Hence, given a significant mutual information between x and y, I ^′(x;y)>0, we will search for possible structural independencies, i.e. I ^′(x;y|{u _i }_n )<0, by iteratively “taking off” conditional 3-point information terms from the initial 2-point (mutual) information, I ^′(x;y), as

\begin{align} I^{'} (x; y | {u_{i}}_{n}) & = I^{'} (x; y) - I^{'} (x; y; u_{1}) - I^{'} (x; y; u_{2} | u_{1}) \\ - \dots - I^{'} (x; y; u_{n} | {u_{i}}_{n - 1}) \end{align}

(33)

and similarly with non-shifted 2-point and 3-point information,

\begin{align} I (x; y | {u_{i}}_{n}) & = I (x; y) - I (x; y; u_{1}) - I (x; y; u_{2} | u_{1}) \\ - \dots - I (x; y; u_{n} | {u_{i}}_{n - 1}) \end{align}

(34)

3off2 algorithm

The 3off2 scheme can be used to devise a two-step algorithm (see Algorithm 2), inspired by constraint-based approaches, to first reconstruct network skeleton (Algorithm 2, step 1) before combining orientation and propagation of edges in a single step based on likelihood ratios (Algorithm 2, step 2).

Reconstruction of network skeleton

The 3off2 scheme will first be applied to iteratively remove edges with maximum positive contributions, I ^′(x;y;u _k |{u _i }_k₋₁)>0, corresponding to the most likely generalized non-v-structures (Eq. 23), while minimizing simultaneously the remaining 2-point information, I ^′(x;y|{u _i }_k ) (Eq. 24), consistently with the data processing inequality. Such 3off2 scheme (Algorithm 2, step 1) will therefore progressively lower the conditional 2-point information terms, I ^′(x;y)>⋯>I ^′(x;y|{u _i }_k₋₁)>I ^′(x;y|{u _i }_k ) and might ultimately result in the removal of the corresponding edge, xy, but only when a structural independency is actually found, i.e. I ^′(x;y|{u _i }_n )<0, as in constraint-based algorithms for a given significance level α. Yet, the skeleton obtained with the 3off2 scoring approach is expected to be more robust to finite observational data than the skeleton obtained with PC or IC algorithms, as the former results only from statistically significant 3-point contributions, I ^′(x;y;u _k |{u _i }_k₋₁)>0, based on their quantitative 3off2 ranks, R(x y;u _k |{u _i }_k₋₁).

The best results on benchmark networks using these quantitative 3off2 ranks are obtained with the NML score (see Results and discussion Section below).

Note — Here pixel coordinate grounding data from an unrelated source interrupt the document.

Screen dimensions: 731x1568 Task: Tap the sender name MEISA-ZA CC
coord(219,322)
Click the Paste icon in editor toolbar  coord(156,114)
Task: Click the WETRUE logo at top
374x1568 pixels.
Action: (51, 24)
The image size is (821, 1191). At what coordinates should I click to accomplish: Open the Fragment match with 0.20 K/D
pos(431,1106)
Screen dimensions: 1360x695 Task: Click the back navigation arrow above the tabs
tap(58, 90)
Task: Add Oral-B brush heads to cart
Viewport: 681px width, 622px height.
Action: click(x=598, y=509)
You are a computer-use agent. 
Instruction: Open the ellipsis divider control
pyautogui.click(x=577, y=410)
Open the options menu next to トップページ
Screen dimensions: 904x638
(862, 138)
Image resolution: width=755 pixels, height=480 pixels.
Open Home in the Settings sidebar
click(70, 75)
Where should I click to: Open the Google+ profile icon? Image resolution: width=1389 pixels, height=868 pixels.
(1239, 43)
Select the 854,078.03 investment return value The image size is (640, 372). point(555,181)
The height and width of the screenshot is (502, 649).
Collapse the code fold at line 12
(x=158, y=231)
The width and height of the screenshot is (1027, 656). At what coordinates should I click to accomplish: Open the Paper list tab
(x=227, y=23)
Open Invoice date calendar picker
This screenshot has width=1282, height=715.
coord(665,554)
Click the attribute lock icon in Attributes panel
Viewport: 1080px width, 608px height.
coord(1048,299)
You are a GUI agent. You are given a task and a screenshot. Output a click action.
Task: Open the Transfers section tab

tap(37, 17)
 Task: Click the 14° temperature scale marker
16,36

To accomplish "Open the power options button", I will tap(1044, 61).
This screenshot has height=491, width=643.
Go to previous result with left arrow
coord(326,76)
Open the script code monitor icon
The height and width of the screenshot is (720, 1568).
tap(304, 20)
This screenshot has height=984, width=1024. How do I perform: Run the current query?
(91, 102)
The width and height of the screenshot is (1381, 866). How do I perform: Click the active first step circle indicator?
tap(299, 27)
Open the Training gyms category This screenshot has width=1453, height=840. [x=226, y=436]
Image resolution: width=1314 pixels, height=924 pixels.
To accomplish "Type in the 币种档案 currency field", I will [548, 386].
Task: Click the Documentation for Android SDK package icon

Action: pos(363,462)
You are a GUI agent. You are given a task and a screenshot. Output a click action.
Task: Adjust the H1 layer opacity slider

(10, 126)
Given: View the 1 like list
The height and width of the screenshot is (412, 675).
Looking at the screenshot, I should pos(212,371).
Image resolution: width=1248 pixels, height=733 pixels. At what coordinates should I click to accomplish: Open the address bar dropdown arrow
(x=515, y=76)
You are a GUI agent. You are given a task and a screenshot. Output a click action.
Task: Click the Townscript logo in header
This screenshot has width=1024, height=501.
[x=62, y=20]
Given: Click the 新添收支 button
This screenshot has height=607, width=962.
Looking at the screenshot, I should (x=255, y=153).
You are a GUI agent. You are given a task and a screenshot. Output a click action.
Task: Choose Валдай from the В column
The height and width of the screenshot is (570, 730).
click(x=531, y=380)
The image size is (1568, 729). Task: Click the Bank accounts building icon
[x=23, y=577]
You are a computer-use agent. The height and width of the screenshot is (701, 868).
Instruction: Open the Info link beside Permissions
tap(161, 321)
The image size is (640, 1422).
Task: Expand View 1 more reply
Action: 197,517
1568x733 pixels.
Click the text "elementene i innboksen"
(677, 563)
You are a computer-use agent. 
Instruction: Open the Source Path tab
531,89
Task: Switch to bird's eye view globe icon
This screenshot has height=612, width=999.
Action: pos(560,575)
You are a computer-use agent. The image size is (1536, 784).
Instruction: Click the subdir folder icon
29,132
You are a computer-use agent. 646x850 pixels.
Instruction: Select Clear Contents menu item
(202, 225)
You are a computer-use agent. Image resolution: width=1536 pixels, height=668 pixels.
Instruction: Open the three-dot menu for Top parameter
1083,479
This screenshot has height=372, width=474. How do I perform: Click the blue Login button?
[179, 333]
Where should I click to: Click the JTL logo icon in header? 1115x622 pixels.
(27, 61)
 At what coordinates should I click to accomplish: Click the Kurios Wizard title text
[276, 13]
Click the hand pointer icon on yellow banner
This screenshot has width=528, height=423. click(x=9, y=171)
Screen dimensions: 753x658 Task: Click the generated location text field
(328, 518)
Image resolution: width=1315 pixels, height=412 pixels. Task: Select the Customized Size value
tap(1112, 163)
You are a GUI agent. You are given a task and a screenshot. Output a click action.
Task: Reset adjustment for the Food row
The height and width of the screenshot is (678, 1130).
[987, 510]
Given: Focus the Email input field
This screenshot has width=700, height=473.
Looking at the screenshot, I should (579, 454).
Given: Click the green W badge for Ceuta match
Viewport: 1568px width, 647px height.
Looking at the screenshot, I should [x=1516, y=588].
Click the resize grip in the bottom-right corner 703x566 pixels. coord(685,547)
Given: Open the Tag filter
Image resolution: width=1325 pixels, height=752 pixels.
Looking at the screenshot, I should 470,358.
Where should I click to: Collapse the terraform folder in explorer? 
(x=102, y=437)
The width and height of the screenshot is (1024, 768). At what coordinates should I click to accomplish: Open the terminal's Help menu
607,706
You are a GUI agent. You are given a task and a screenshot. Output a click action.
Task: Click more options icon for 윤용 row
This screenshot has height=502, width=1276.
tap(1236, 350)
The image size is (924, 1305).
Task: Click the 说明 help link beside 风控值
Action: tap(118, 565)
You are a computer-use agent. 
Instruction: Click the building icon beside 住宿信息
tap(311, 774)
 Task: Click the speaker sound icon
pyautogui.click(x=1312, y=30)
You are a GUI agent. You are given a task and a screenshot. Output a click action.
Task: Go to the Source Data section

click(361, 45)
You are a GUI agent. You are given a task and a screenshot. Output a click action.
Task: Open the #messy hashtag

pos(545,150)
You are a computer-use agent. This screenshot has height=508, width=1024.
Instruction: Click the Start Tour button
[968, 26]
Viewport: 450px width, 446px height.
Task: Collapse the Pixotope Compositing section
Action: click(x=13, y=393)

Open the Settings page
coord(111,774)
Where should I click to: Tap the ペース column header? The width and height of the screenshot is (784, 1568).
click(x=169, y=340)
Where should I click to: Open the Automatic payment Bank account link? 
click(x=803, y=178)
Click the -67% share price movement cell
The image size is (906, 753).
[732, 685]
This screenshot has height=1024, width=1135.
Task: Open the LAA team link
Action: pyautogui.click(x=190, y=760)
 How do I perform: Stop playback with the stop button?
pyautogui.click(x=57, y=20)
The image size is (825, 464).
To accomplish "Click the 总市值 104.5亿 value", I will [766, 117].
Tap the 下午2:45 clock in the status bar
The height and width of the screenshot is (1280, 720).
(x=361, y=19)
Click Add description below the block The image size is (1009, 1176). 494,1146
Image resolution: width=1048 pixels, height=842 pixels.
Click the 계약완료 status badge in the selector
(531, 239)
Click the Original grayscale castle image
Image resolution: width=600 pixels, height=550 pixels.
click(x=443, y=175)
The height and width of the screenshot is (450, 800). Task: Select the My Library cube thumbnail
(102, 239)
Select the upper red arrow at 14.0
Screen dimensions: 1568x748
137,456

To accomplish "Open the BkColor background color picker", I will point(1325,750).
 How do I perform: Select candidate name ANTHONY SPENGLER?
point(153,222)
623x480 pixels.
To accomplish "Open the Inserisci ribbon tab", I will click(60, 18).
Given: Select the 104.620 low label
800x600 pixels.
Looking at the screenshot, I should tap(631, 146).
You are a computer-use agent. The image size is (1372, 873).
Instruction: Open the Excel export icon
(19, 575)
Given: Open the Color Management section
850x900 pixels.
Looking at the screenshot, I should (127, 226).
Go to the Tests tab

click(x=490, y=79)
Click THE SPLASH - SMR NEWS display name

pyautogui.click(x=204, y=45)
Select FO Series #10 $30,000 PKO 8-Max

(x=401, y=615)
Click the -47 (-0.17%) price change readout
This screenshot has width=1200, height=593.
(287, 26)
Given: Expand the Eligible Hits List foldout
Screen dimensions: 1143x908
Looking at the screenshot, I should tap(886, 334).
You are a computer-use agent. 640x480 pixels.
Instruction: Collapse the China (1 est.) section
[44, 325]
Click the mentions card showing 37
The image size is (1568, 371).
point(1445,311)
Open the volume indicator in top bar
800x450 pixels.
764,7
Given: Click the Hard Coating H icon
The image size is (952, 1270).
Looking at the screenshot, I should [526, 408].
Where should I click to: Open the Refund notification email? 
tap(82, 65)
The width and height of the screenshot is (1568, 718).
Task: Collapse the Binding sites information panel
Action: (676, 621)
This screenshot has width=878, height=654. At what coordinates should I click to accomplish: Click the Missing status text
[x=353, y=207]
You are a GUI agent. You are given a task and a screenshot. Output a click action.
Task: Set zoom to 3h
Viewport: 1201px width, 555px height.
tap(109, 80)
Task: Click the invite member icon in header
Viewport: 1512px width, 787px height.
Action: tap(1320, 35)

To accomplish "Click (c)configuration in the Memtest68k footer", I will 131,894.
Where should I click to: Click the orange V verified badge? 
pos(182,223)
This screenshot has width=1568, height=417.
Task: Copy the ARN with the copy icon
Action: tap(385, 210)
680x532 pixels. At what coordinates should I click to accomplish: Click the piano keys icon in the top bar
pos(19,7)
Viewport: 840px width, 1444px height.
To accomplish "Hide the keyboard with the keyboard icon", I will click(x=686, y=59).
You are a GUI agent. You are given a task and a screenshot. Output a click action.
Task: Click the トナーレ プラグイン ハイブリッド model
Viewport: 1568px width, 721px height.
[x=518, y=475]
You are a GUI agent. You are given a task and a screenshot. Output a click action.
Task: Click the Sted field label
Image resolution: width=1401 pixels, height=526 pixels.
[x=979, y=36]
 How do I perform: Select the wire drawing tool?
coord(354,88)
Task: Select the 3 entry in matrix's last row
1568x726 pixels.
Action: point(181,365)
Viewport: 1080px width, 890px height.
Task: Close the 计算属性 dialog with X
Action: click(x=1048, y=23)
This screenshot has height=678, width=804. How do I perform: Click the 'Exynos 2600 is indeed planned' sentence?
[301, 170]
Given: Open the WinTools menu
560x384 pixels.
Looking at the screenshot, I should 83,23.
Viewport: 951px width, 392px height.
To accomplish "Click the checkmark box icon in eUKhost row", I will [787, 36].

The MDL score leads to equivalent results, as expected, in the limit of very large datasets (see Appendix). However, with smaller datasets, the most reliable results with the MDL score are obtained using non-shifted instead of shifted 2-point and 3-point information terms in the 3off2 rank of individual edges, Eq. 30. This is because the MDL complexity tends to underestimate the importance of edges between nodes with many levels (see Appendix). For finite datasets, it easily leads to spurious conditional independencies, I ^′(x;y|{u i})<0, when using shifted 2-point and 3-point information, Eq. 33, whereas using non-shifted information in the 3off2 ranks (Eq. 30) tends to limit the number of false negatives as early errors in {u _i } can only increase $I (x; y | {ui}) \geq 0$ , in the end, in Eq. 34.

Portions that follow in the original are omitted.